Hein J
NIEHS, Research Triangle Park, North Carolina 27709.
Mol Biol Evol. 1989 Nov;6(6):649-68. doi: 10.1093/oxfordjournals.molbev.a040577.
Among the fundamental problems in molecular evolution and in the analysis of homologous sequences are alignment, phylogeny reconstruction, and the reconstruction of ancestral sequences. This paper presents a fast, combined solution to these problems. The new algorithm gives an approximation to the minimal history in terms of a distance function on sequences. The distance function on sequences is a minimal weighted path length constructed from substitutions and insertions-deletions of segments of any length. Substitutions are weighted with an arbitrary metric on the set of nucleotides or amino acids, and indels are weighted with a gap penalty function of the form gk = a + (bxk), where k is the length of the indel and a and b are two positive numbers. A novel feature is the introduction of the concept of sequence graphs and a generalization of the traditional dynamic sequence comparison algorithm to the comparison of sequence graphs. Sequence graphs ease several computational problems. They are used to represent large sets of sequences that can then be compared simultaneously. Furthermore, they allow the handling of multiple, equally good, alignments, where previous methods were forced to make arbitrary choices. A program written in C implemented this method; it was tested first on 22 5S RNA sequences.
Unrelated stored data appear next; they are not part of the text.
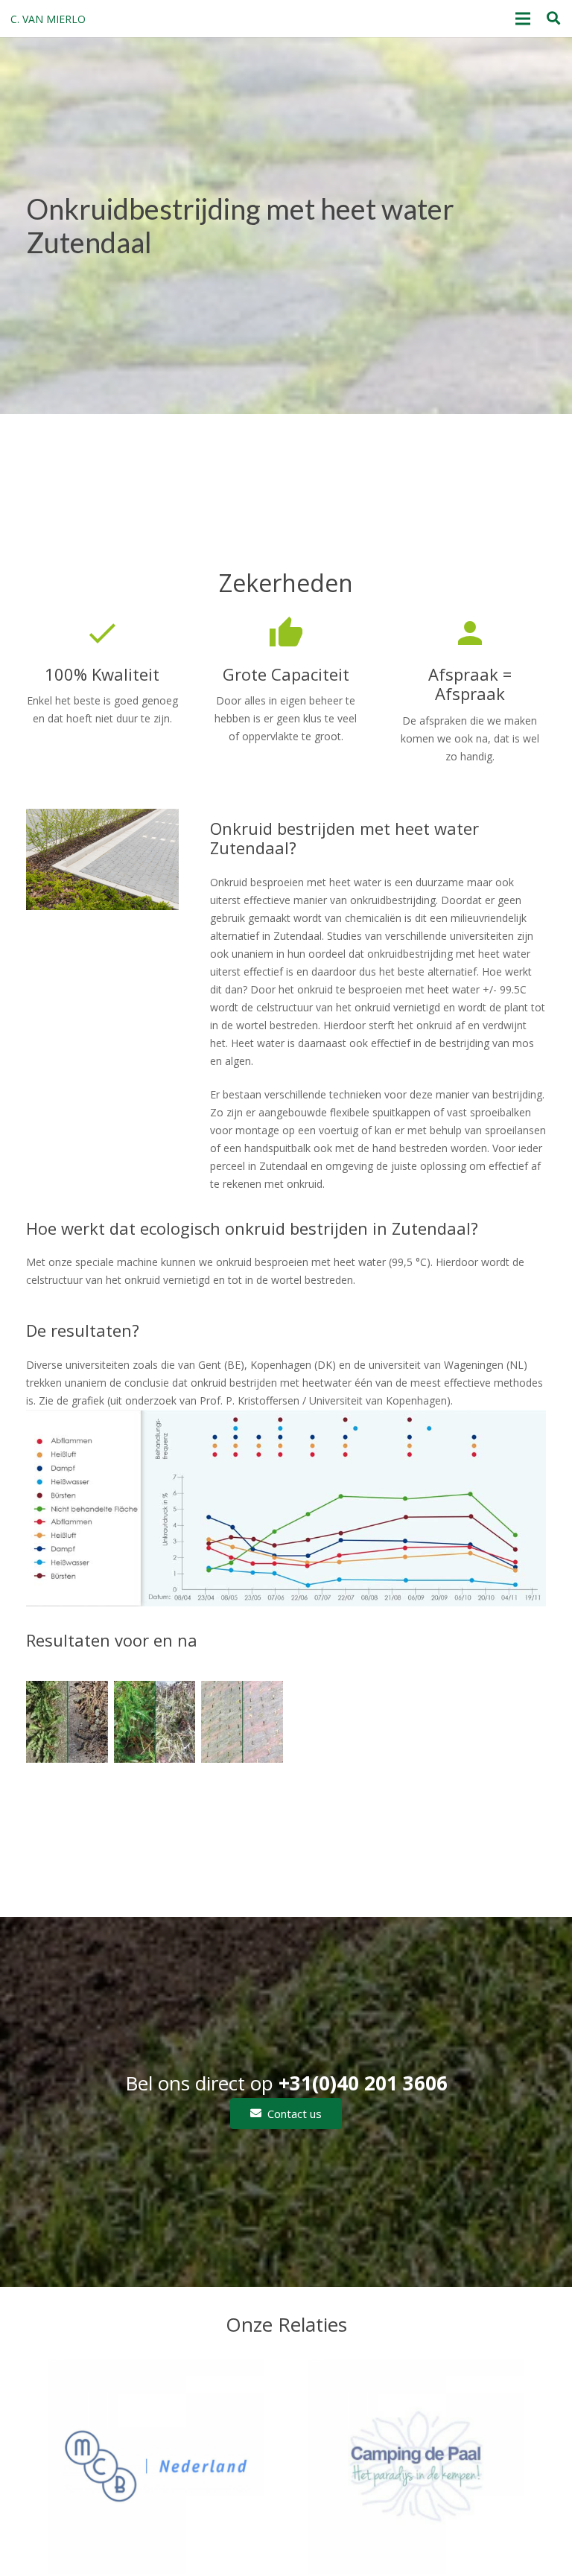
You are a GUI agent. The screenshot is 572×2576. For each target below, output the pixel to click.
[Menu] (522, 18)
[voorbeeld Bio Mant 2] (67, 1722)
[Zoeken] (553, 18)
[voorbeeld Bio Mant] (242, 1722)
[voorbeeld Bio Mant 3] (155, 1722)
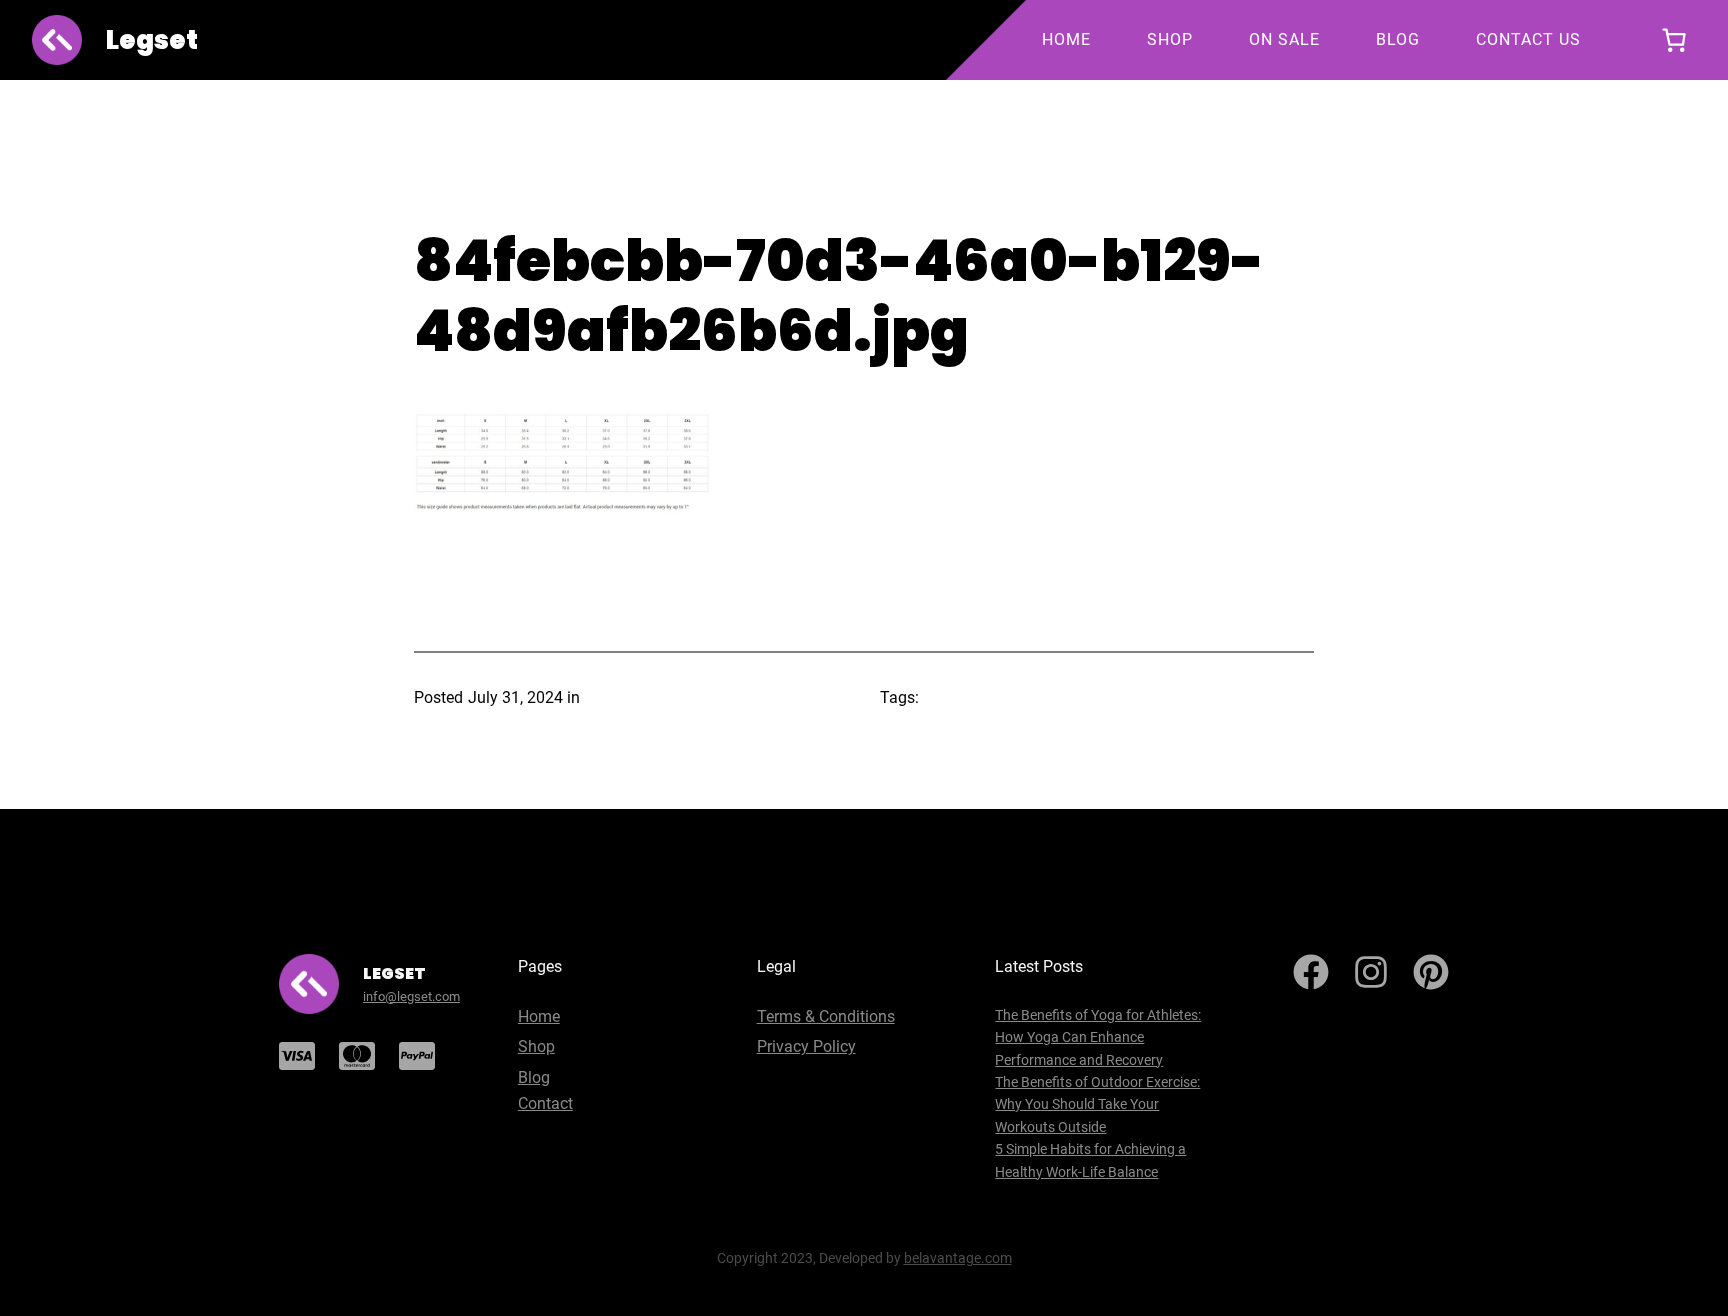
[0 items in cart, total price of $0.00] (1673, 40)
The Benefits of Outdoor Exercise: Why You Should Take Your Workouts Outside (1097, 1104)
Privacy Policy (806, 1046)
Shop (536, 1046)
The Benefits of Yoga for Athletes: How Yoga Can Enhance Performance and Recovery (1098, 1037)
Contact (545, 1103)
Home (539, 1016)
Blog (534, 1077)
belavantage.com (958, 1258)
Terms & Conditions (826, 1016)
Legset (152, 40)
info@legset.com (411, 996)
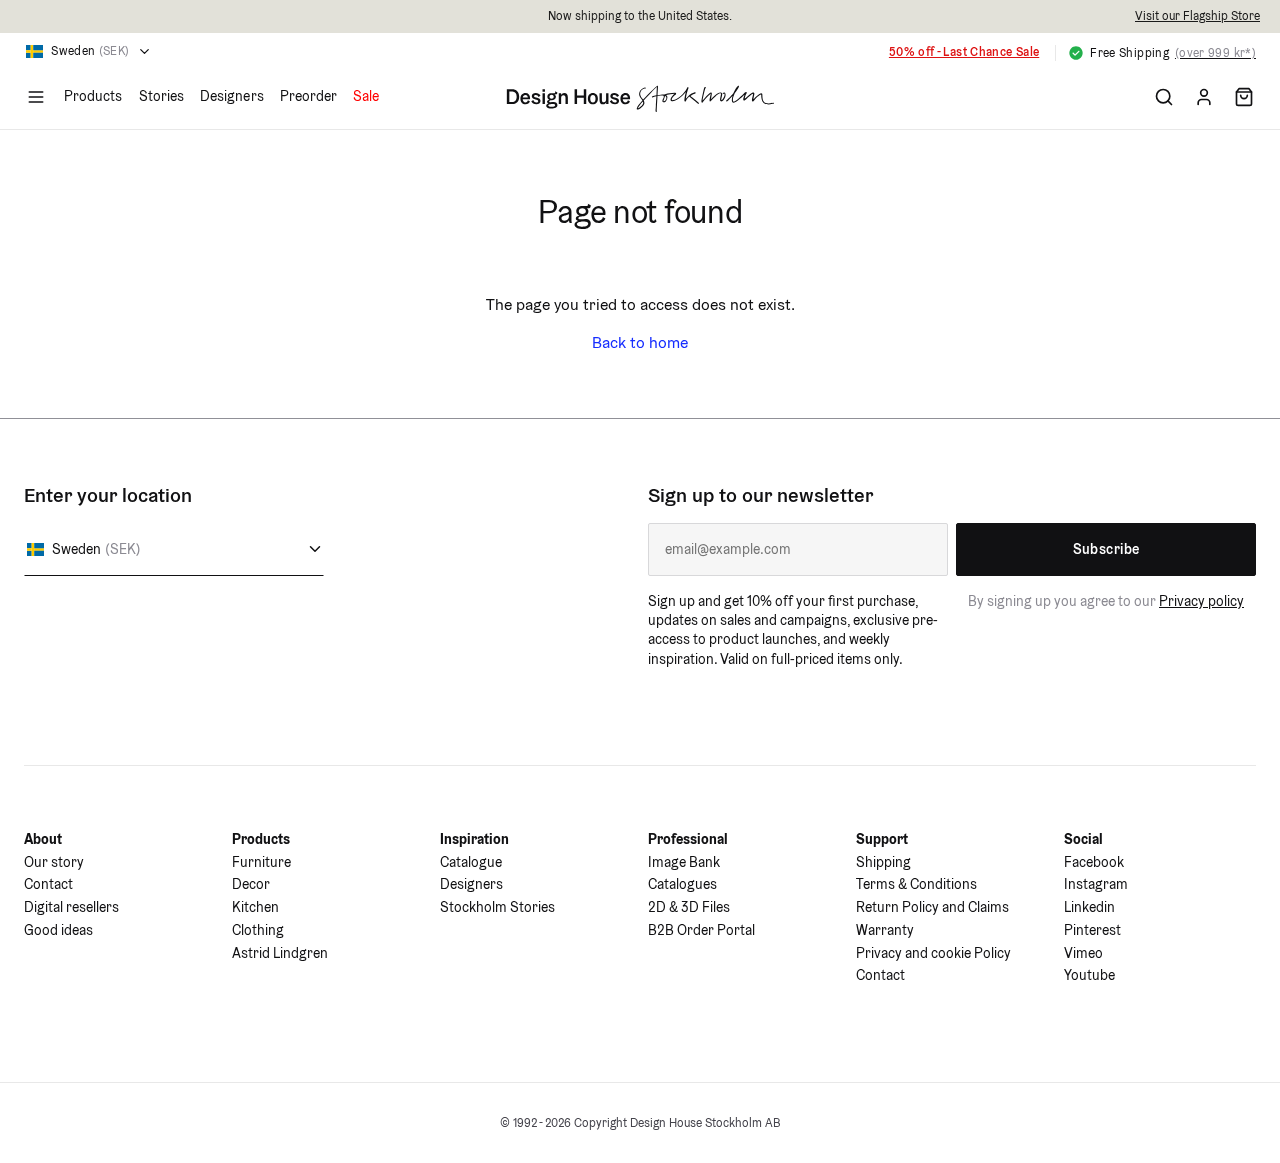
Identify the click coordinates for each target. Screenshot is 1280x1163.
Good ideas (58, 930)
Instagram (1096, 884)
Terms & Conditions (916, 884)
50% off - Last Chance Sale (964, 51)
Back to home (640, 342)
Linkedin (1089, 907)
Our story (54, 862)
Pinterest (1092, 930)
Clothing (258, 930)
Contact (48, 884)
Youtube (1089, 975)
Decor (251, 884)
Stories (162, 96)
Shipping (883, 862)
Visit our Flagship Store (1197, 15)
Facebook (1094, 862)
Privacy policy (1201, 601)
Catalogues (682, 884)
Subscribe (1106, 549)
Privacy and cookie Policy (933, 953)
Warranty (885, 930)
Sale (366, 96)
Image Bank (684, 862)
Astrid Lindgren (280, 953)
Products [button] (93, 96)
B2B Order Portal (701, 930)
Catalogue (471, 862)
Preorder (309, 96)
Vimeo (1083, 953)
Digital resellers (71, 907)
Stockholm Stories (497, 907)
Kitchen (255, 907)
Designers (232, 96)
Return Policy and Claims (932, 907)
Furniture (261, 862)
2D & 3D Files (689, 907)
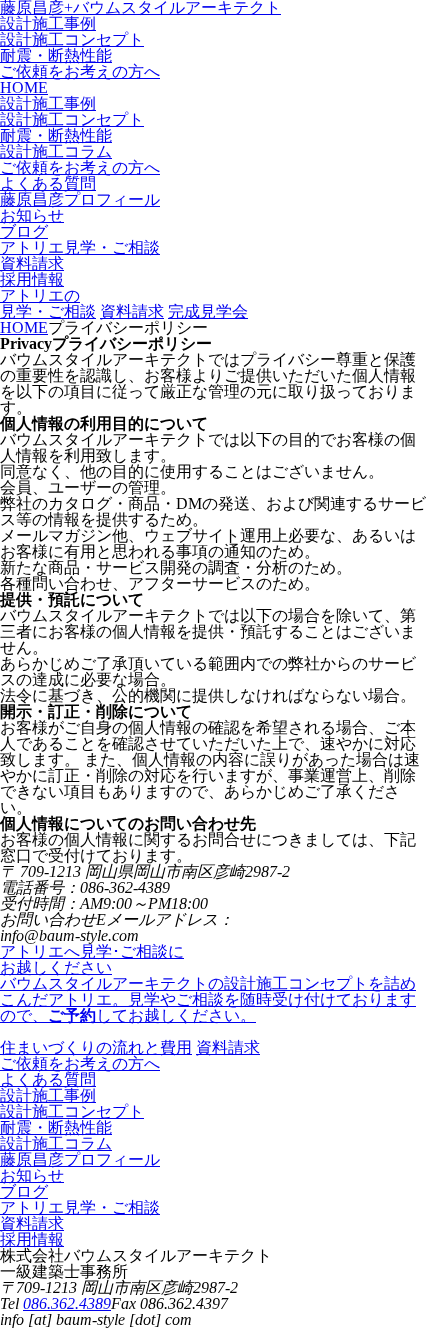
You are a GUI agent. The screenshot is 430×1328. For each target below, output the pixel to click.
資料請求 (132, 311)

分子进化和同源序列分析中的基本问题包括序列比对、系统发育重建和祖先序列重建。本文提出了针对这些问题的快速综合解决方案。新算法根据序列上的距离函数给出了对最小历史的近似。序列上的距离函数是由任意长度片段的替换和插入-缺失构建的最小加权路径长度。替换用核苷酸或氨基酸集上的任意度量加权,插入缺失用形式为gk = a + (bxk)的间隙罚分函数加权,其中k是插入缺失的长度,a和b是两个正数。一个新颖的特点是引入了序列图的概念,并将传统的动态序列比较算法推广到序列图的比较。序列图简化了几个计算问题。它们用于表示然后可以同时进行比较的大量序列集。此外,它们允许处理多个同样好的比对,而以前的方法则被迫做出任意选择。用C语言编写的一个程序实现了这种方法;它首先在22个5S RNA序列上进行了测试。